The ossifrage and the osprey — Two peculiar kinds of eagles, distinct from that which being the chief
of its kind, is called by the name of the whole kind.
Verse 15
[15]
Every raven after his kind;
After his kind —
According to the several kinds, known by this general name, which includes,
besides ravens properly so called, crows, rooks, pyes, and others.
Verse 20
[20] All
fowls that creep, going upon all four, shall be an abomination unto you.
All fowls —
Flying things that crawl or creep upon the earth, and so degenerate from their
proper nature, and are of a mongrel kind, which may intimate that apostates and
mongrels in religion are abominable in the sight of God.
Upon all four —
Upon four legs, or upon more than four, which is all one to the present
purpose.
Verse 22
[22] Even
these of them ye may eat; the locust after his kind, and the bald locust after
his kind, and the beetle after his kind, and the grasshopper after his kind.
The locust —
Locusts, though unusual in our food, were commonly eaten by the Ethiopians,
Lybians, Parthians, and other eastern people bordering upon the Jews. And as it
is certain the eastern locusts were much larger than ours, so it is probable
they were of different qualities, and yielding better nourishment.
Verse 23
[23] But
all other flying creeping things, which have four feet, shall be an abomination
unto you.
All other —
That is, which have not those legs above and besides their feet mentioned, Leviticus 11:21.
Verse 24
[24] And
for these ye shall be unclean: whosoever toucheth the carcase of them shall be
unclean until the even.
Unclean —
And such were excluded both from the court of God's house, and from free
conversation with other men.
Verse 25
[25] And
whosoever beareth ought of the carcase of them shall wash his clothes, and be
unclean until the even.
Beareth —
Or, taketh away, out of the place where it may lie, by which others may be
either offended, or polluted.
Verse 27
[27] And
whatsoever goeth upon his paws, among all manner of beasts that go on all four,
those are unclean unto you: whoso toucheth their carcase shall be unclean until
the even.
Upon his paws —
Heb. upon his hands, that is, which hath feet divided into several parts like
fingers, as dogs, cats, apes, and bears.
Verse 34
[34] Of
all meat which may be eaten, that on which such water cometh shall be unclean:
and all drink that may be drunk in every such vessel shall be unclean.

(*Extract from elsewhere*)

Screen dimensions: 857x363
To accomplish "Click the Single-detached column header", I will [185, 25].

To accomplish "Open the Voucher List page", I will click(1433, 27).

That on which such water cometh — That flesh or herbs or other food which is dressed in water, in a vessel
so polluted, shall be unclean; not so, if it be food which is eaten dry, as
bread, or fruits; the reason of which difference seems to be this, that the
water did sooner receive the pollution in itself, and convey it to the food so
dressed.
Verse 36
[36]
Nevertheless a fountain or pit, wherein there is plenty of water, shall be
clean: but that which toucheth their carcase shall be unclean.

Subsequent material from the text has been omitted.